= Beginning of Section =

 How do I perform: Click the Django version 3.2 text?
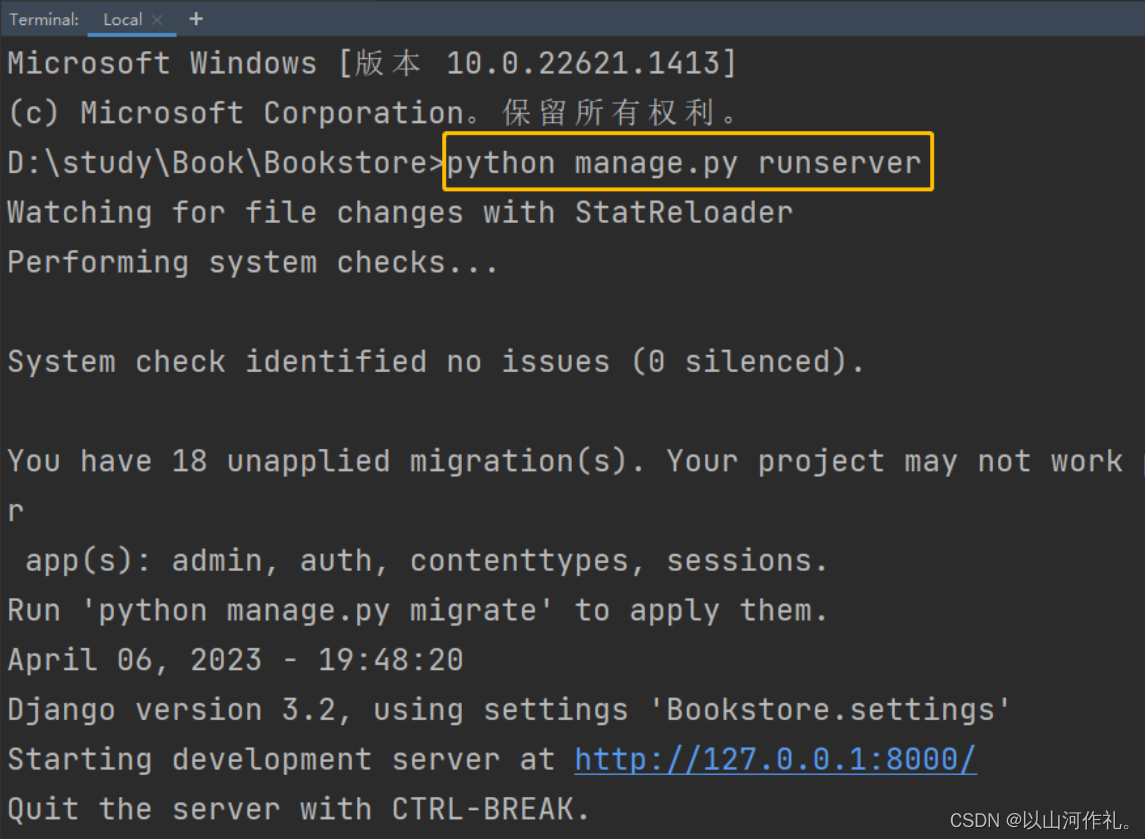[x=171, y=710]
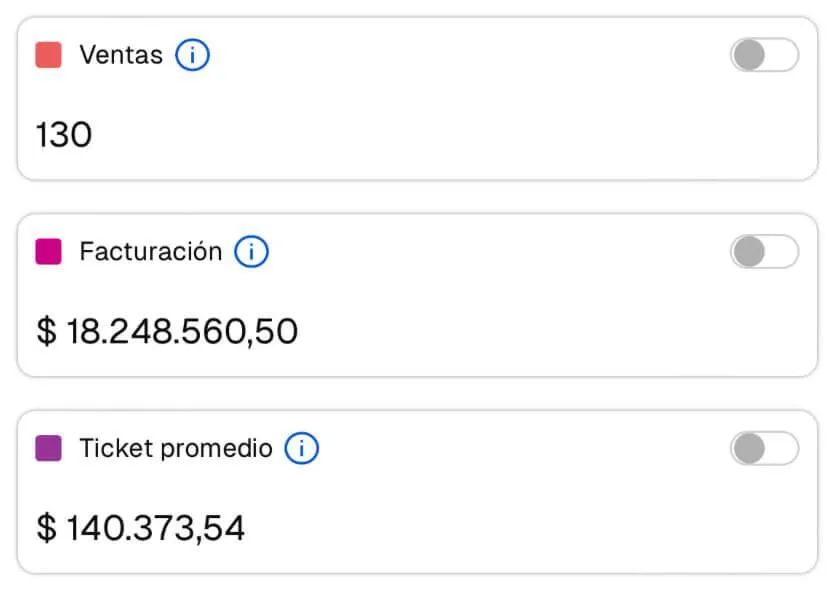Enable the Ventas toggle switch

[x=764, y=55]
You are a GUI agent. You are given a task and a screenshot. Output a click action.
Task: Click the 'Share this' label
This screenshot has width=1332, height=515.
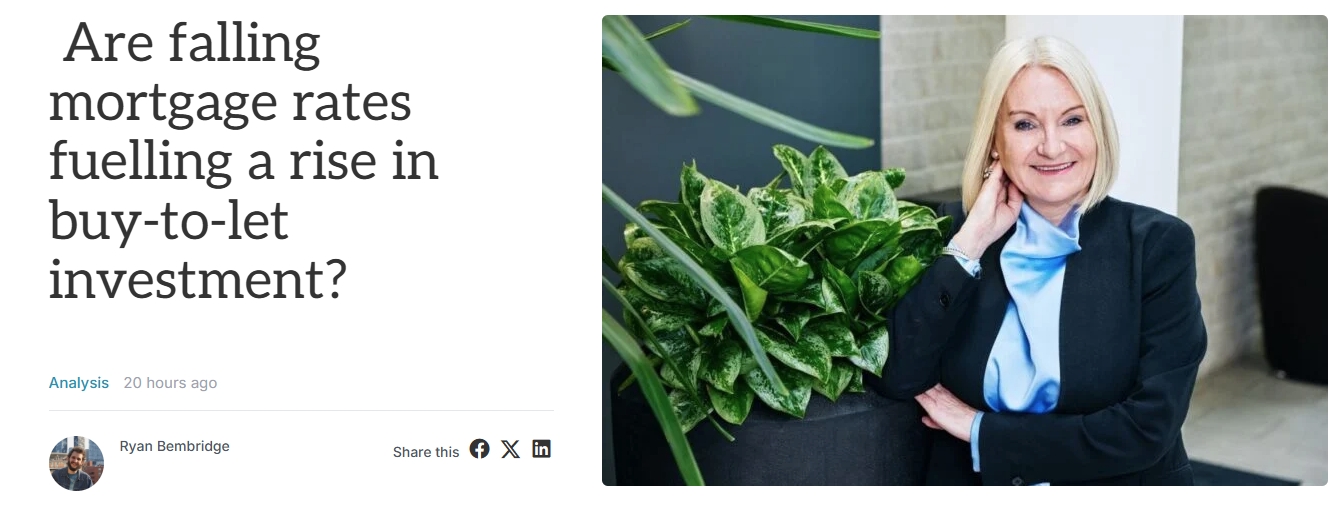426,452
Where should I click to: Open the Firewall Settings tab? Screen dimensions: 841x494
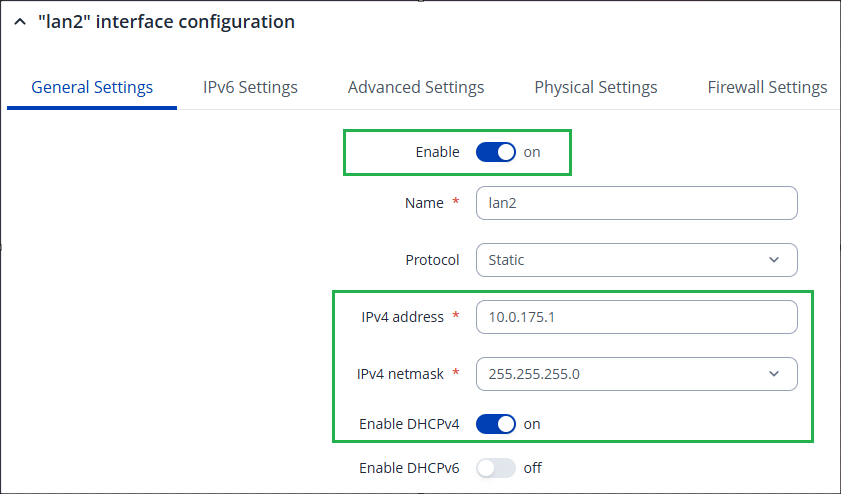(x=767, y=87)
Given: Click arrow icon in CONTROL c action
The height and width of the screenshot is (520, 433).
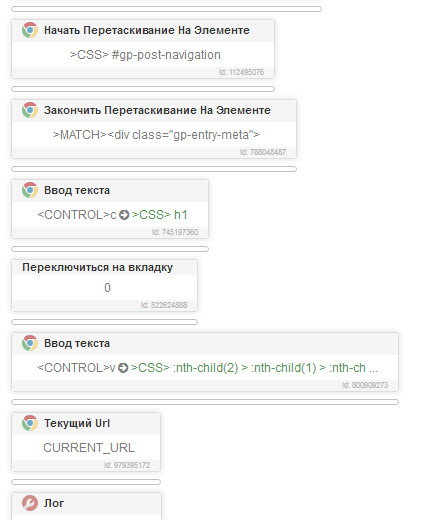Looking at the screenshot, I should click(124, 215).
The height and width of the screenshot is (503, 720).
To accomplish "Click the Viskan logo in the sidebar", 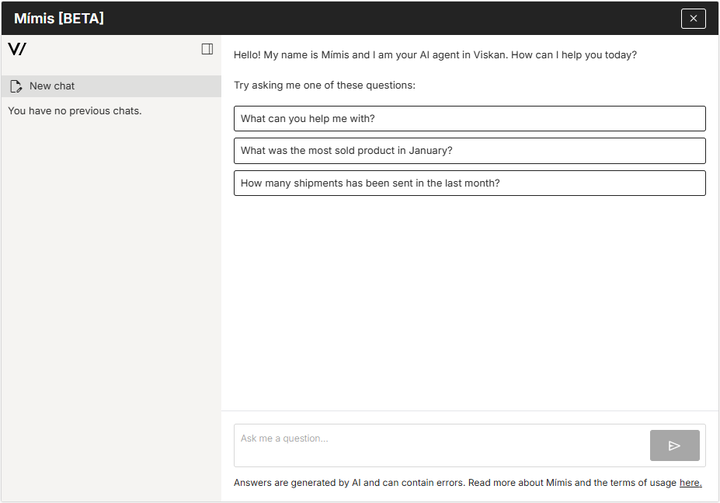I will (x=17, y=49).
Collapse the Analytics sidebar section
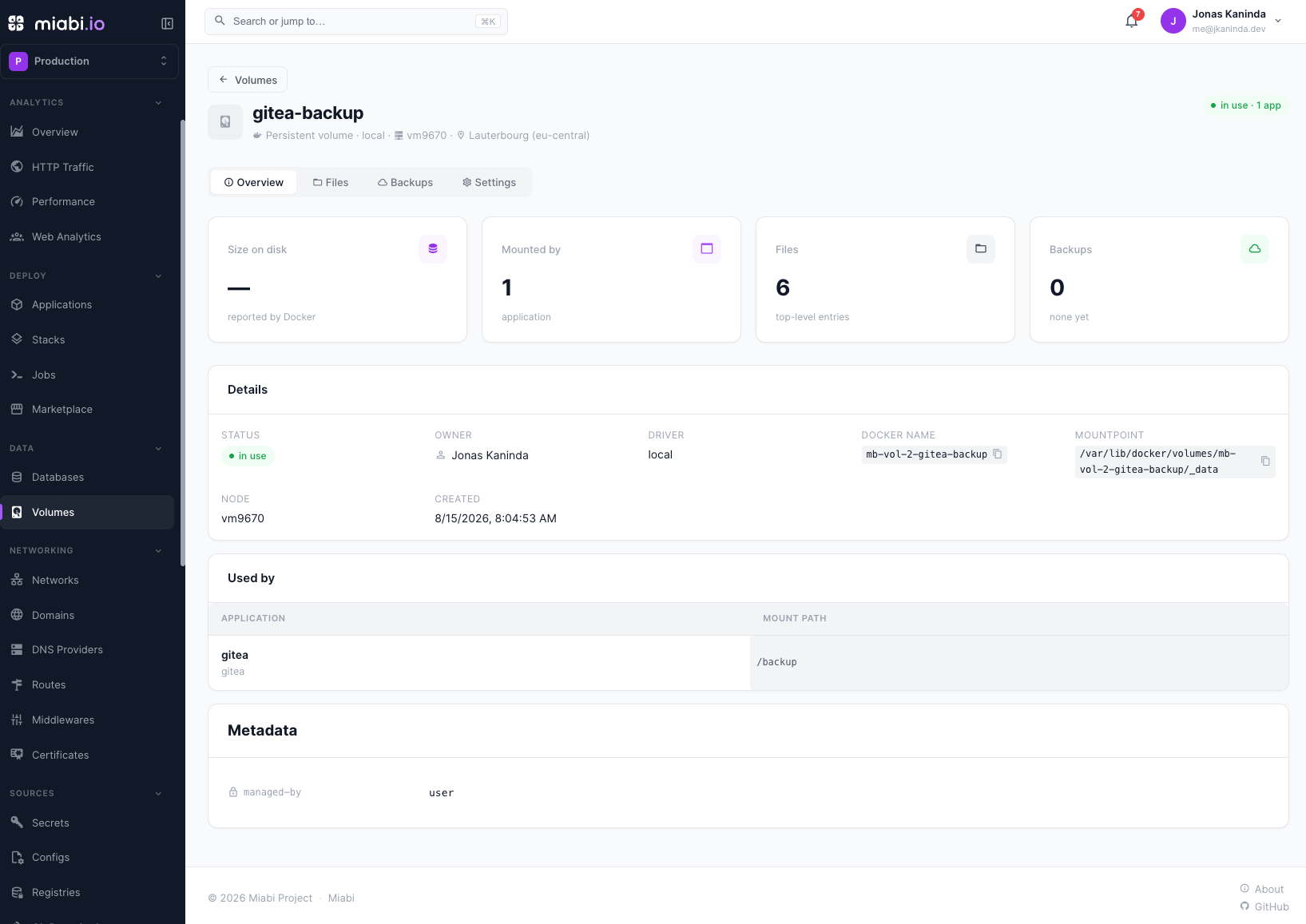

= End of Section =

[WORK ITEM] Tell how many lines of the listing include the word "action", replying with nothing but the number.

[EXERCISE ANSWER] 2